Eve Taggert's life has been spent steadily climbing away from her roots. Her mother, a hard and cruel woman who dragged her up in a rundown trailer park, was not who she wanted to be to her own daughter, Junie.

But 12-year old Junie is now dead. Found next to the body of her best friend in the park of their small, broken town. Eve has nothing left but who she used to be.

Despite the corrupt police force that patrol her dirt-poor town deep in the Missouri Ozarks, Eve is going to find what happened to her daughter. Even if it means using her own mother's cruel brand of strength to unearth secrets that don't want to be discovered and face truths it might be better not to know.

Everyone is a suspect.

Everyone has something to hide.

And someone will answer for her daughter's murder.

Our Review

When I read The Roanoke Girls a few years back I liked It, but I loved The Familiar DarkThe Familiar Dark was raw and powerful and left me wanting more. It was one of those books you finish and want to read it again straight away.

One of the things that was impressive about it was that the basic outline of the story is quite basic – a mother wanting to avenge her daughter’s death – but the execution felt unlike anything I had ever read.

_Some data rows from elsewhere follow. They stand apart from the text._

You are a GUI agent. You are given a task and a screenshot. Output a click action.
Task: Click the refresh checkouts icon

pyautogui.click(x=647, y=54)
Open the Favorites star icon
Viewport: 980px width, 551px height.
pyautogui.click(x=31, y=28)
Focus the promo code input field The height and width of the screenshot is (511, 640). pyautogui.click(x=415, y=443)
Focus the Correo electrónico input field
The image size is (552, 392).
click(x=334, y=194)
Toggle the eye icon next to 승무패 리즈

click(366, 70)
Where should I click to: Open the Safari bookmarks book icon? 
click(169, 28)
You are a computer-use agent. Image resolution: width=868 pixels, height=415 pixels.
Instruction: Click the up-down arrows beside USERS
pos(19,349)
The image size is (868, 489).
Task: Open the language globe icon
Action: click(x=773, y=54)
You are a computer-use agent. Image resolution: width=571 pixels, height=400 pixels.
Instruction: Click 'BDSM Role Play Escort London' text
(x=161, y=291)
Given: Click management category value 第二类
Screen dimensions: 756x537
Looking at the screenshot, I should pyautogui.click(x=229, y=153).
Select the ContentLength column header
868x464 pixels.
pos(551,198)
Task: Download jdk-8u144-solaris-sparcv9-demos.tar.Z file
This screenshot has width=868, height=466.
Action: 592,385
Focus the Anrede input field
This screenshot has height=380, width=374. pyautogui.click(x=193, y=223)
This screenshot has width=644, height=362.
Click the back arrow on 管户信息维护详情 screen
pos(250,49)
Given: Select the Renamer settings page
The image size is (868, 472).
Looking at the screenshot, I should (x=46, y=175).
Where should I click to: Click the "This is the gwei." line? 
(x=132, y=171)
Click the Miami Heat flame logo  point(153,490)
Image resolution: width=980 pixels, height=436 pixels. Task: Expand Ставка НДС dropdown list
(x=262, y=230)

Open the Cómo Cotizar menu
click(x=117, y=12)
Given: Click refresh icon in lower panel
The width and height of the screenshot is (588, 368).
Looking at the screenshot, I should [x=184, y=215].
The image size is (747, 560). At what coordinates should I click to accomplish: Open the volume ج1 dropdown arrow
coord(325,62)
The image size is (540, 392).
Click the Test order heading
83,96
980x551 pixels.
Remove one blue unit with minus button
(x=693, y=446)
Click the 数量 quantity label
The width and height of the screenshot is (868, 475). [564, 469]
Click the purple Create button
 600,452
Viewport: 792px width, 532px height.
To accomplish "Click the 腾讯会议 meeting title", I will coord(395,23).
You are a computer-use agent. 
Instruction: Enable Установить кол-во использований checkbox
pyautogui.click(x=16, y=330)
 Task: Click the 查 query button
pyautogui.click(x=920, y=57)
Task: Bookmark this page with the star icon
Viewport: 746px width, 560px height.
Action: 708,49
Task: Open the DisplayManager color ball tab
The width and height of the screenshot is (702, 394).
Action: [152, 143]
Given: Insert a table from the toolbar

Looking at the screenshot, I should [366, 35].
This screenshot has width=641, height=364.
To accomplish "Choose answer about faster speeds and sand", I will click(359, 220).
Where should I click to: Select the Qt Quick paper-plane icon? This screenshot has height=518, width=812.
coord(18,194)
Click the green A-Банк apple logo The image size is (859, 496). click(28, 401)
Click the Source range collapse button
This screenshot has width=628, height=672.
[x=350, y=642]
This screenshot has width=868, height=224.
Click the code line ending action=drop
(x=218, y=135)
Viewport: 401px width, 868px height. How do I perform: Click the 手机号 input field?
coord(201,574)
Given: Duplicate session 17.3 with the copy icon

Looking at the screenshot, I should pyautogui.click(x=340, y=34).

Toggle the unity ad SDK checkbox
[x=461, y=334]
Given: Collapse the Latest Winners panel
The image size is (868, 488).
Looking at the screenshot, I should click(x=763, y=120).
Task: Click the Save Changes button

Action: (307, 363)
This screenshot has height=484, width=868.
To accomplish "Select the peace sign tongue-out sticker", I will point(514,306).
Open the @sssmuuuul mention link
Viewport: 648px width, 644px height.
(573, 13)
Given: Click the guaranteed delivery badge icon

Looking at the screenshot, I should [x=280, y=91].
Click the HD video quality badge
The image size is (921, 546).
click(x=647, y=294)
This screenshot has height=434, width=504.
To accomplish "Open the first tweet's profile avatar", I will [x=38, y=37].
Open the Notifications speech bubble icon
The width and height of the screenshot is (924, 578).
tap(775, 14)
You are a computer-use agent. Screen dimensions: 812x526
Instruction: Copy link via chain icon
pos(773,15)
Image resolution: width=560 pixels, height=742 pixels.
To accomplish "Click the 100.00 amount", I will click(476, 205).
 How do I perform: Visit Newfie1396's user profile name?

Amy Engel managed to create a setting for the story that oozes hopelessness and desolation. Barren Springs is exactly the kind of place you would expect this story to be set. It is remote, isolated and has stunning views but underneath it all there is a seedy background of corrupt policemen and meth dealers.

When twelve-year-old Junie and her best friend are found murdered in a local playground Eve knows that she can’t rely on the police to help catch the killer. She has spent years trying to distance herself from her meth-addicted, white trash mother but now she must go back to her roots in order to find and take revenge on her daughter’s killer.

The author doesn’t shy away from the gruesome in depicting the children’s deaths.

“They died during a freak April snowstorm, blood pooling on a patchy bed of white. Afterwards, people said the killer must have kept an eye on the gathering grey clouds. Taken them as a cue to strike and picked the moment when everyone else huddled indoors…Izzy died first, dark brown hair tangled over face and one eye peering out between strands…Junie waited for a third blink that never came, watched blood unspool in the space between them.”

Eve works in a local diner and is speaking to her friend Louise about the friendship between Izzy and Junie. I like the way the author uses this conversation to illuminate the reader as to the unusual nature of this friendship.

“Those two are thick as thieves,” Louise said, and I didn’t miss the slight note of disbelief in her voice. I was used to it by now, understood that girls like Junie and girls like Izzy didn’t usually run in the same crowd. Especially not in this town, which might as well have a neon strip painted down the middle. Poor white trash on this side. Do not cross. Didn’t seem to matter that 90 per cent of the town was stranded on the wrong side.”

When Eve’s police officer brother Cal shows up at the diner, she immediately knows something is wrong. She reads the signs in his hesitating to get out the cruiser and in his body language before he even enters the building.

“Look at me,” Cal said, gentle but firm. His big-brother voice. I raised my eyes slowly, not wanting to see, not wanting to know. Cal’s eyes were red-rimmed and swollen. He’d been crying, I realised with a little electric jolt. I couldn’t remember ever seeing Caleb cry, not once in our shitty shared childhood.”

Eve knows before he speaks what he is going to say. Her childhood has prepared her to acknowledge the darker side of life.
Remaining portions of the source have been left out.